- Excerpt provided
=-=-=-=-=

GPR Guidance for Geophysical Surveys of Unmarked Graves

The application of ground-penetrating radar (GPR) to the search for unmarked graves is well established in formal cemeteries. The use of GPR in other contexts, such as landscapes of Indian Residential School (IRS) institutions, shows considerable utility, though refinements are ongoing.

In this section, we provide a short and concise guide to our view of best practices and their justifications. We are currently working on a published version of this guidance, but we want to provide information as soon as we develop it.

The content of this page is reproduced within the course files, but this is a more succinct version. If you wish to reference this guidance, please cite the authors as Andrew Martindale, Steven Daniel, Aeli Black, Kevin Wilson, and Elizabeth Campbell.

Methodological Challenges

The identification of unmarked graves in cemeteries using GPR is facilitated by 1) the preference for locating formal cemeteries in geological zones of homogenous, small-sized sediments, which tend to create a non-reflective background against which unmarked graves are highly visible; 2) the pattern of rectilinear grave shafts, the shape of which often creates characteristic GPR signal patterns; 3) the absence of non-grave features in the subsurface that can mimic unmarked burials in GPR signals; 4) the ordered arrangement of grave alignments, which allows for the anticipation of grave locations within rows and permits GPR data collection parallel to these alignments, and creates angles of incidence which enhance the appearance of unmarked graves in GPR data; and 5) the prior knowledge that graves will be present in cemeteries, which creates an additional non-GPR line of evidence, an important corroboration of any GPR results.

In informal landscapes, such as those associated with IRS institutions, some or all of the above may be absent, creating additional challenges for GPR. We argue that as work progresses, it would be useful for communities collecting GPR results on IRS landscapes to 1) conduct methods tests for best practices and parameters of data collection in their context, and 2) share the results of GPR visualization patterns (i.e., the kinds of traits associated with unmarked graves) between communities to better refine best practices.

=-=-=-=-=

- Data rows
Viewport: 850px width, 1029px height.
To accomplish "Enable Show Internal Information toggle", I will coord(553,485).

=-=-=-=-=

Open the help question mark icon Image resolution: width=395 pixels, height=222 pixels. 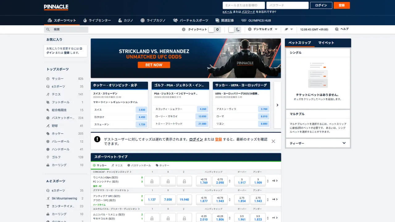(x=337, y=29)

=-=-=-=-=

- Written tasks
1 - According to the GPR guidance on unmarked graves, in what kind of geological zones are formal cemeteries preferably located?
2 - Pick up the GPR guidance on unmarked graves after its final sentence and carry it forward.

- Answer set
1 - Zones of homogenous, small-sized sediments.

2 -
Methods Test

We recommend that GPR operators conduct a methods test in an area of known ancestors (i.e. marked or known graves). This provides operators who are new to the location with useful experience in local conditions and generates valuable data for further work and for general refinement of the method. We recommend choosing a location of 4-6 ancestors (about 5 x 6 m grid). Operators should conduct data collection across this grid, using our suggested standard configuration, and then repeat while varying one GPR parameter setting each time (see below).

Standard GPR Parameter Settings. We have several decades of experience in the use of GPR in the location of unmarked graves (mostly within formal cemeteries). We have conducted informal and formal (published results pending) tests of GPR parameters (see below), and we recommend the following data collection settings:

• Bidirectional grids (i.e., in perpendicular directions)
• Forward-only grid lines (i.e., collect lines from the same baseline, avoid Z pattern collection)
• Grid aligned with grave orientation (i.e., grid lines should cross the grave shafts perpendicular to their axes)
• 25 cm spacing between grid lines
• 2 cm step size (i.e., the distance between trace initiations (GPR signals) along a line)
• Dynamic stacking (i.e., the number of redundant signals in a singe trace – multiple signals can be averaged for clearer results; most manufacturers use a dynamic algorithm that monitors the signal noise and increases of decreases stacking accordingly. If this is not available, then stacking should be set at 4 as a minimum and higher in sedimentologically busy contexts)
• 200-800 Mhz frequencies.

Testing Parameters. We encourage users to collect data of a known grid while varying parameters (one at a time) to permit the evaluation of best practices. Here are our preliminary results of varying parameters:

• Unidirectional grids: While this practice saves time, we argue that it prevents a key feature of data interpretation – the ability to inspect graves at different angles of incidence. This reduces grave identification confidence. If it cannot be avoided, we argue that lines perpendicular to the short axis of a grave produce the best radargrams for interpretation.
  • Conduct a test either by collecting unidirectional data or by removing bidirectional data from a standard grid. The impact is most pronounced on amplitude map visualization and on the ability to confirm grave identification using alternate radargrams.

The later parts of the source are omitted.